Collected data
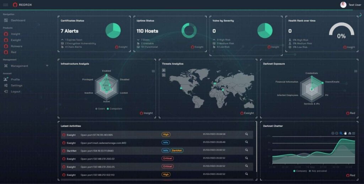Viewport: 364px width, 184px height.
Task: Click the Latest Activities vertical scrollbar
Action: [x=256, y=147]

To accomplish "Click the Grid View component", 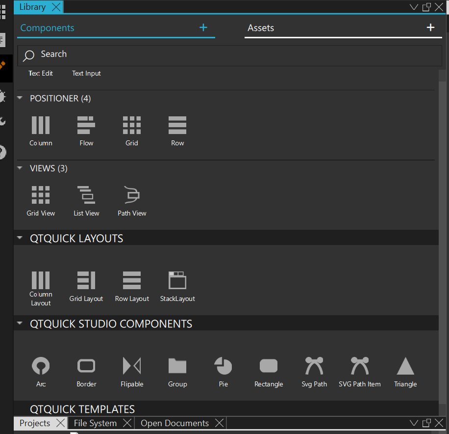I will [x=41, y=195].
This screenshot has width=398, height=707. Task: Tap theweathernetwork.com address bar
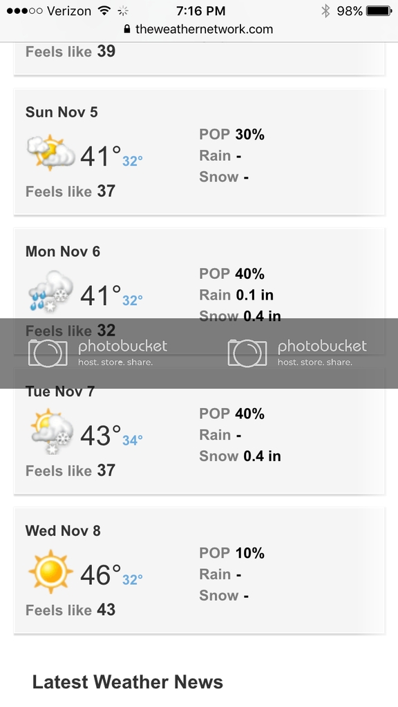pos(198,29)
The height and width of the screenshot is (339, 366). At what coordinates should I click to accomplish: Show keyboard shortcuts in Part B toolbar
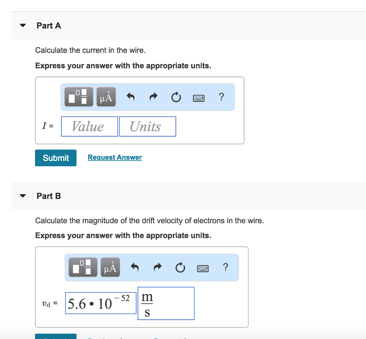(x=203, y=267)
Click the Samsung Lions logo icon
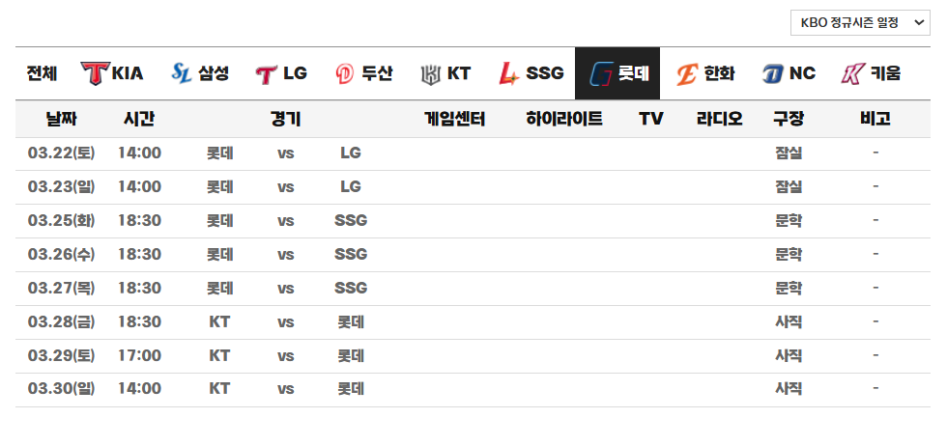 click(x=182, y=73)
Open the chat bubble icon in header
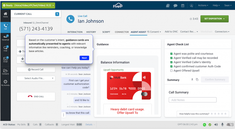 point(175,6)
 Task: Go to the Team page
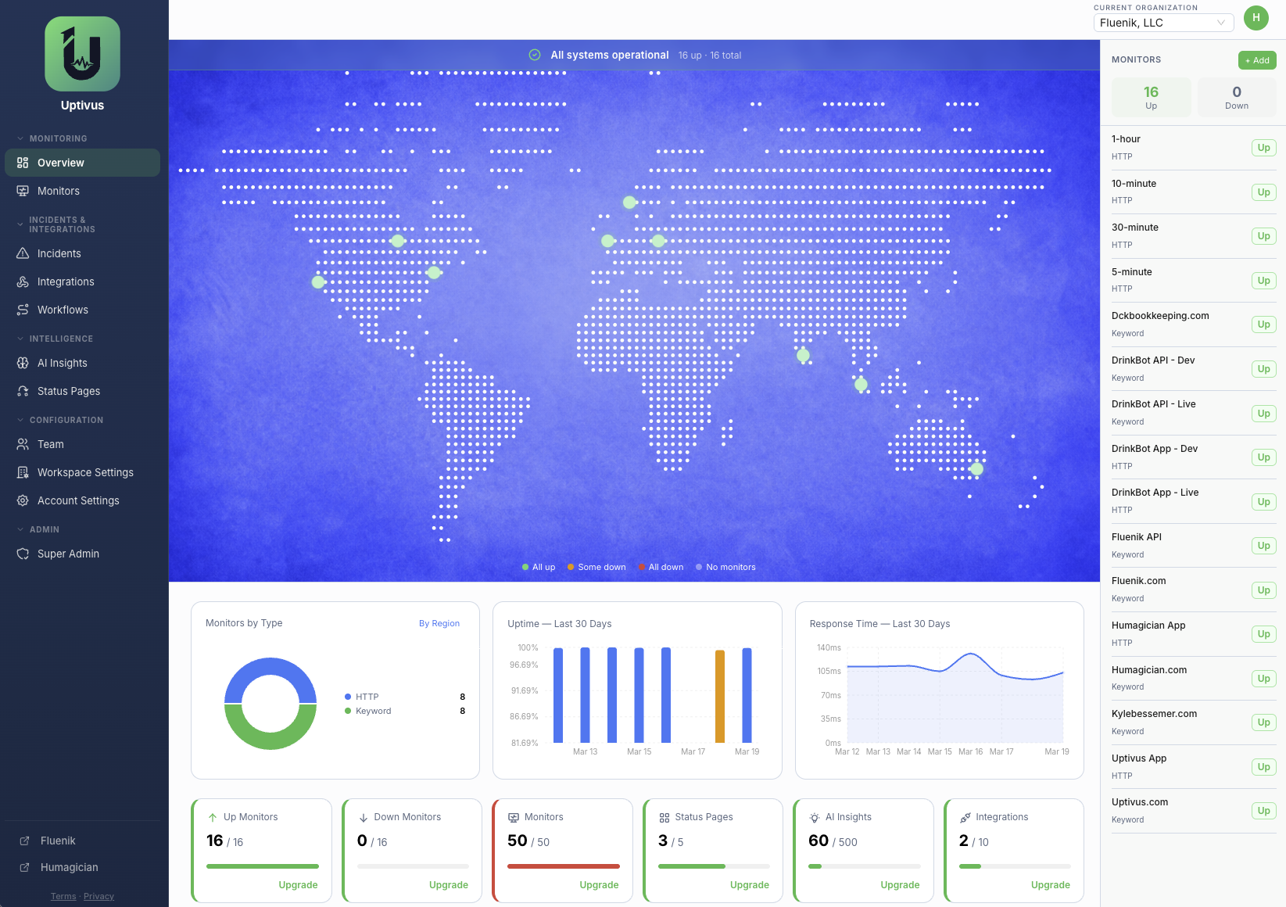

- _ACTIVITY_: Quote precisely the lines of the data from the line containing "Click the Samsung Lions logo icon" through its final line, both included, excluding pictures.

- _ANSWER TO THIS EXERCISE_:
Click the Samsung Lions logo icon
 click(x=182, y=73)
Open the chat bubble icon in header
 point(175,6)
 Task: Go to the Team page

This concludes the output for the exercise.